Text extract =>
════════════════

He said the perpetrators’ names are released to the media for circulation in case his office has been unable to get hold of the victims.

Wheatley said his office also contacts agencies that deal with victims of crime for help in getting in touch with victims.

During discussion on expanding peace officer status to qualified people in various agencies, Police Commissioner Rodney Querrard Sr. said that all too often people with peace officer status don’t take action when they see a crime being committed.

“Step up to the plate. Do your part to make the place better,” he said.

Kelvin Vidal, an attorney for the V.I. Waste Management Authority, urged the senators to include the agency’s environmental enforcement officers on the list.

“They are dealing with the risks associated with law enforcement officers,” Vidal said.

He said peace officer status will help protect them and serve as a deterrent to those bent on breaking the territory’s laws.

Two separate bills focused on the peace officer issue. One was sponsored by Sen. Sammuel Sanes and the other by non-committee member Sen. Terrence Nelson.

When the committee voted on them both, Waste Management, Superior Court probation officers, the Legislature’s chief or assistant chief of security and the sergeant of arms as well as the officers that provide security at Government House were on the list.

The committee also passed on the Rules Committee Sen. Nereida Rivera O’Reilly’s bill to authorize the Motor Vehicle Bureau to issue photo identification cards for people who don’t have driver’s licenses. She, Motor Vehicle Bureau Director Jerris T. Browne as well as others at the meeting agreed the bill needs some clarifications and tightening, but presumably that will happen in the Rules Committee.

════════════════

Dataset section =>

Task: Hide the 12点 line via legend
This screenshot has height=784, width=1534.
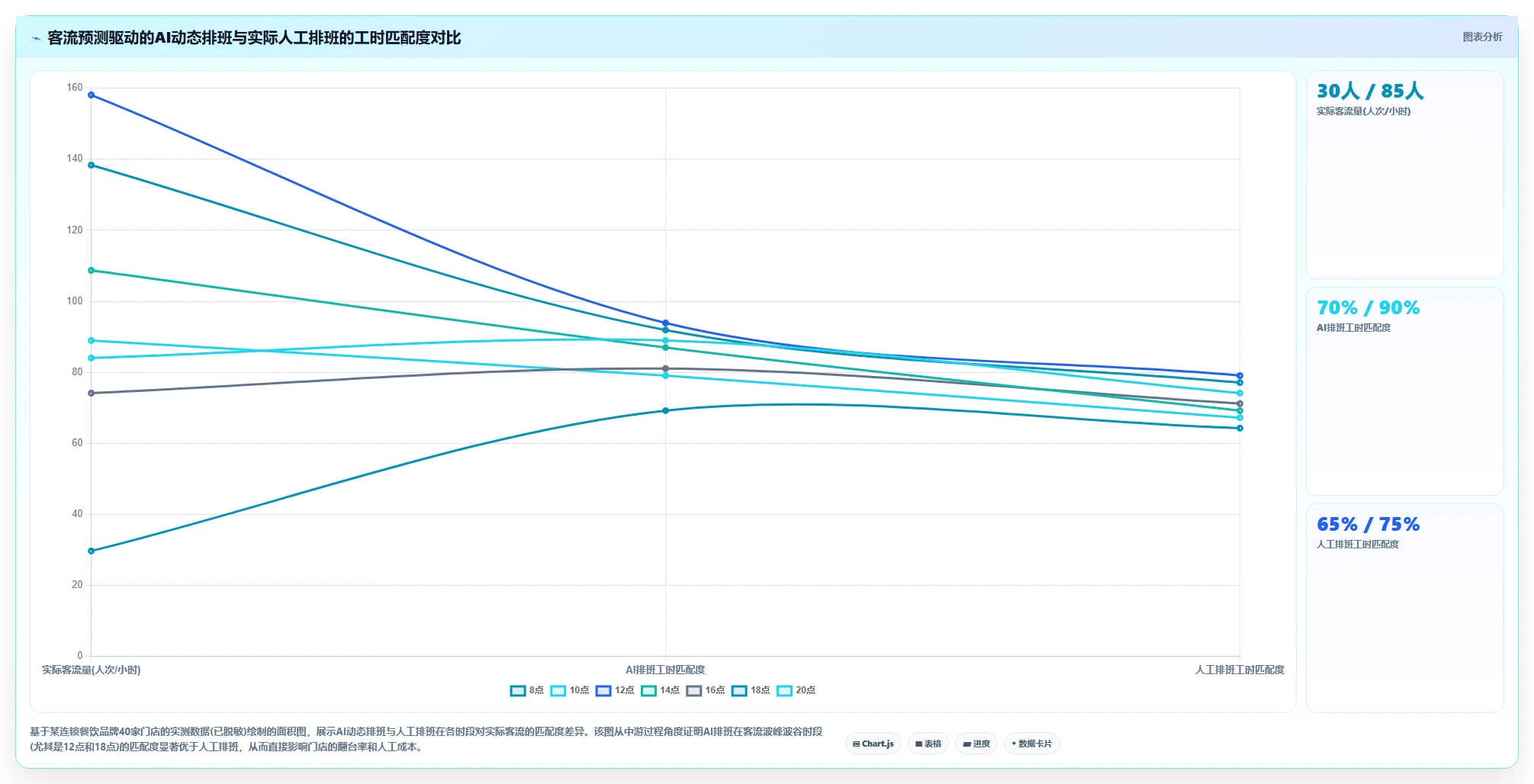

════════════════

Written tasks =>
**A.** In the article about the peace officer bills, who is the police commissioner?
**B.** In the article about the peace officer bills, write out the passage again, starting at the words "Two separate bills" and stopping after "Sen. Terrence Nelson.", and substitute "measures" for "bills".

Correct answers =>
**A.** Rodney Querrard Sr.

**B.**
Two separate measures focused on the peace officer issue. One was sponsored by Sen. Sammuel Sanes and the other by non-committee member Sen. Terrence Nelson.